• by boberoni on 1/4/2024, 1:24:43 AM

    If you like textbooks, I would recommend "Programming Massively Parallel Processors" by Hwu, Kirk, and Hajj. [1] The most recent edition was published in 2022.

    If you like lecture videos, I would recommend Hajj's YouTube playlist of 2021 lectures [2]. He works through a subset of the textbook.

    This will give you a good foundation of GPU hardware architecture and CUDA programming. The knowledge is somewhat transferable to other areas of high-performance computing.

    [1] https://www.amazon.com/Programming-Massively-Parallel-Proces...

    [2] https://www.youtube.com/playlist?list=PLRRuQYjFhpmubuwx-w8X9...

  • by Const-me on 1/4/2024, 2:37:36 AM

    For implementing stuff from scratch, if you use Windows you could try my C# based library for that: https://github.com/Const-me/Cgml/

    It’s vendor agnostic, so HLSL instead of CUDA or Triton. Here’s the compute shaders implementing inference of Mistral-7B model: https://github.com/Const-me/Cgml/tree/master/Mistral/Mistral...

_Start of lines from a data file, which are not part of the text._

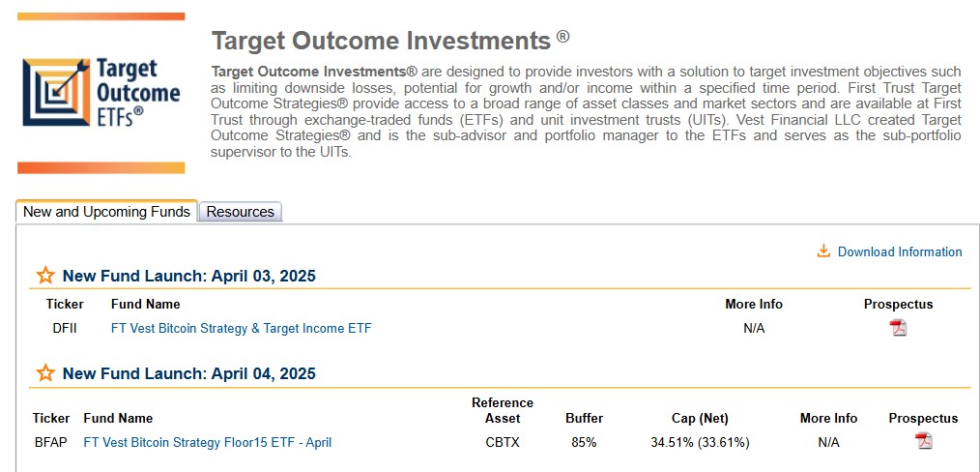
Task: Click the star icon beside April 04 launch
Action: 45,373
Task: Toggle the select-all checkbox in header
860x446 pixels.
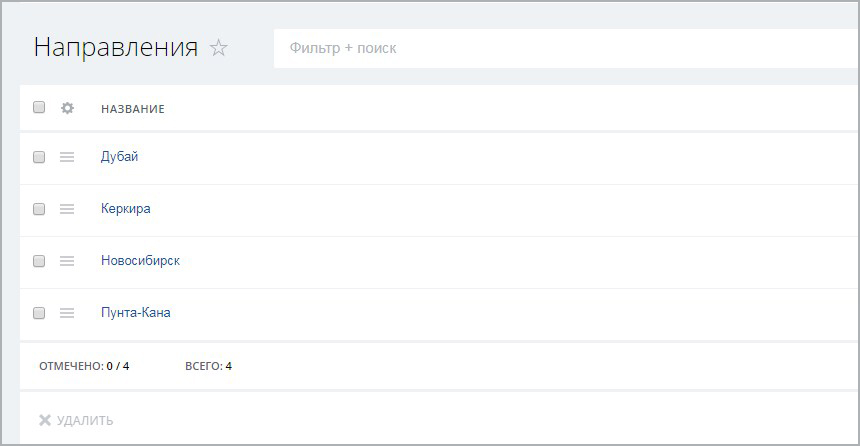Action: click(39, 108)
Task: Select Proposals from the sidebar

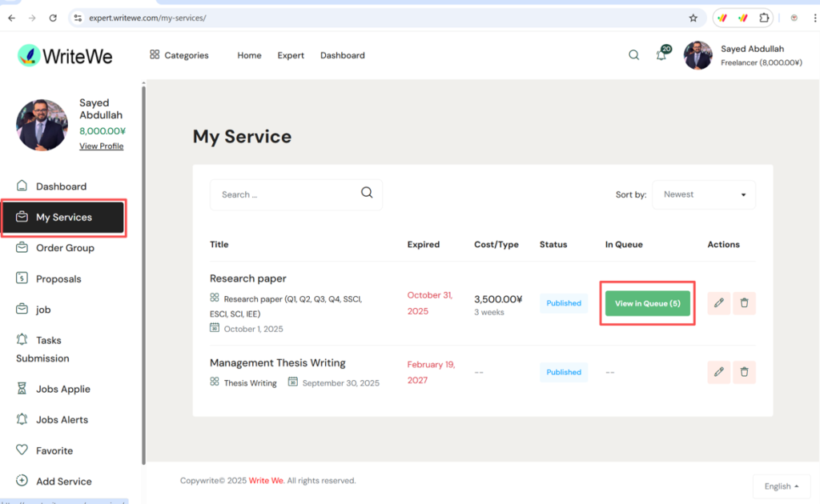Action: tap(58, 279)
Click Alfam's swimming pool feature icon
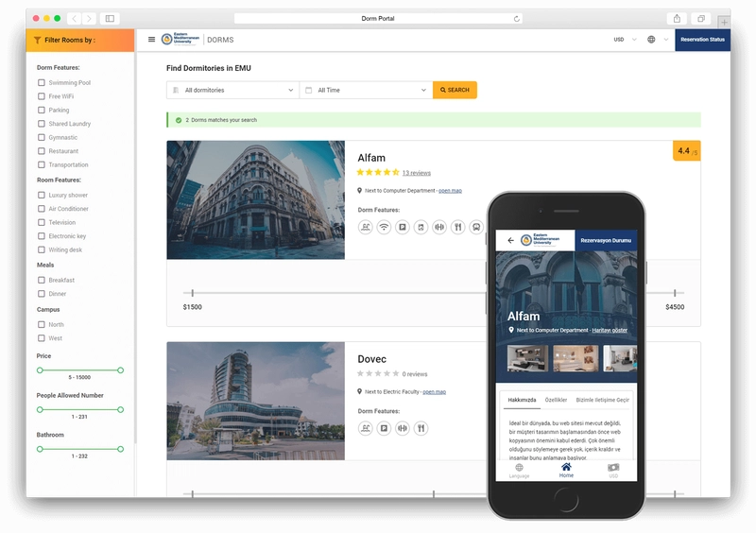 click(366, 227)
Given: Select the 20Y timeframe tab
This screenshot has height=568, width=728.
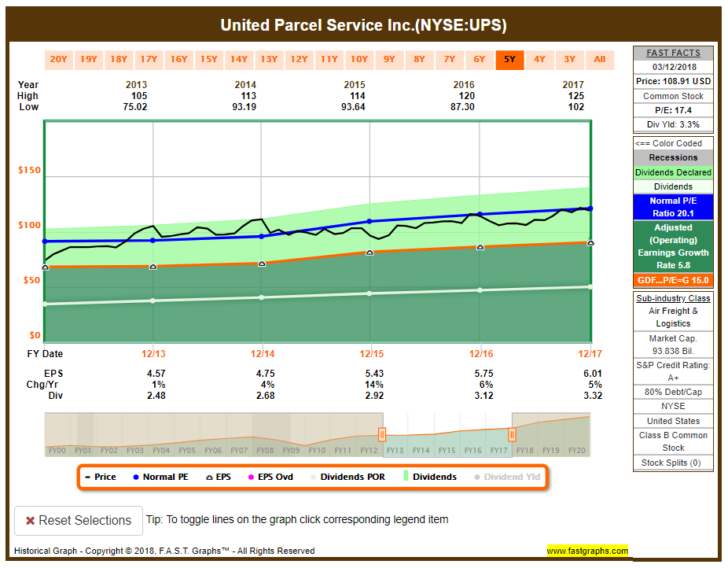Looking at the screenshot, I should [x=59, y=59].
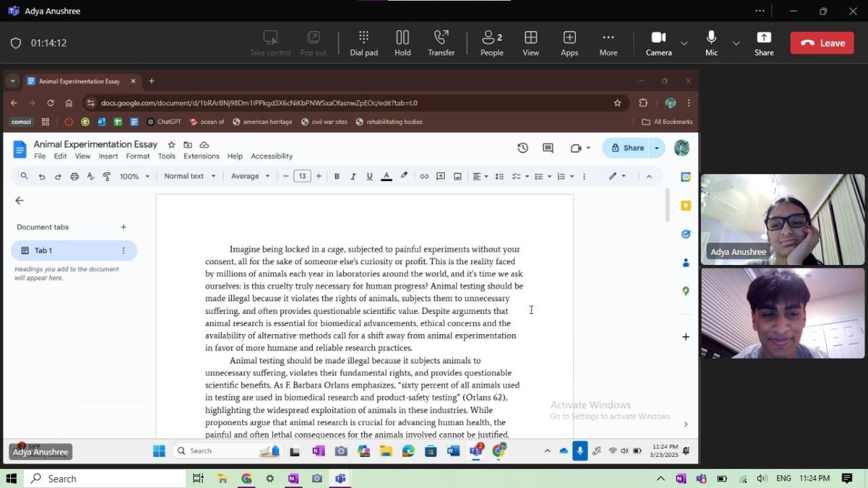The height and width of the screenshot is (488, 868).
Task: Open the text color picker
Action: tap(387, 176)
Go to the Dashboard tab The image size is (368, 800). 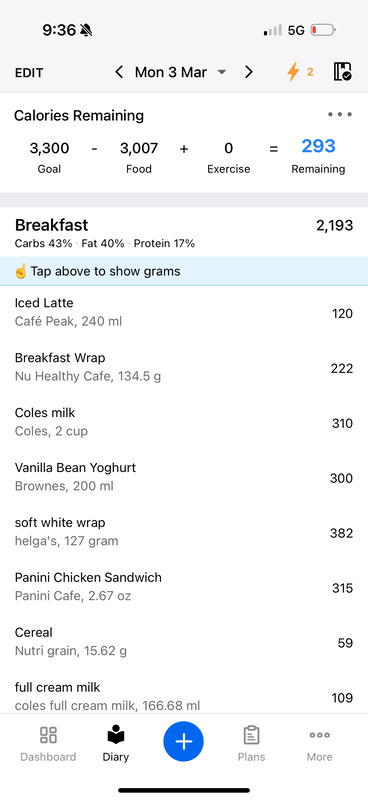point(48,744)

  • by Kon-Peki on 1/1/2024, 11:24:42 PM

    For CUDA specifically, there is a fairly large set of sample code that used to be installed when you installed CUDA. But now I think it’s on the Nvidia GitHub page; you’ve got to download it yourself.

    The Nvidia dev blog has some easy to follow tutorials, but they don’t get very complicated.

    Nvidia also has a learning platform which offers fairly decent courses at a cost. You get a certificate for finishing.

    You’ll find some books out there with good reputations. Ultimately, this is an area that leans heavily toward paying money for good quality learning materials.

  • by the__alchemist on 1/4/2024, 3:40:32 AM

    Step 1: Identify a task in your project of choice that could benefit from it; ie SIMD.

    Step 2: Figure out how to set up the FFI bindings if required for your project's language.

    Step 3: Read this article to learn kernel syntax, block/thread/stride management etc: https://developer.nvidia.com/blog/even-easier-introduction-c...

    Step 4: Ask ChatGPT to translate your code into modern C++, or perhaps even directly into Kernels

    Don't bother with Vulkan compute and shaders etc. It works, but is high friction compared to CUDA.

  • by throwaway81523 on 1/4/2024, 5:43:40 AM

    Disclosure: I've never done it. But I looked at some CUDA code from Leela Chess Zero and it made reasonable sense. It's just C++ with some slight changes. The GPU architecture is a little bit quirky but not that complicated either. Plus there are libraries like pytorch that handle most of the GPU stuff for you.

    I would say ML concepts and algorithms are way more complicated than GPU programming per se. The fast.ai lectures were pretty understandable when I watched some of them a few years ago, but attention wasn't yet invented, and it was pretty obvious that it would take a fair amount of trial and error to become skilful at writing simple recognizers.

  • by Baldbvrhunter on 1/1/2024, 10:21:14 PM

    It would also mean learning Julia, but you can write GPU kernels in Julia and then compile for NVidia CUDA, AMD ROCm or IBM oneAPI.

    https://juliagpu.org/

    I've written CUDA kernels and I knew nothing about it going in.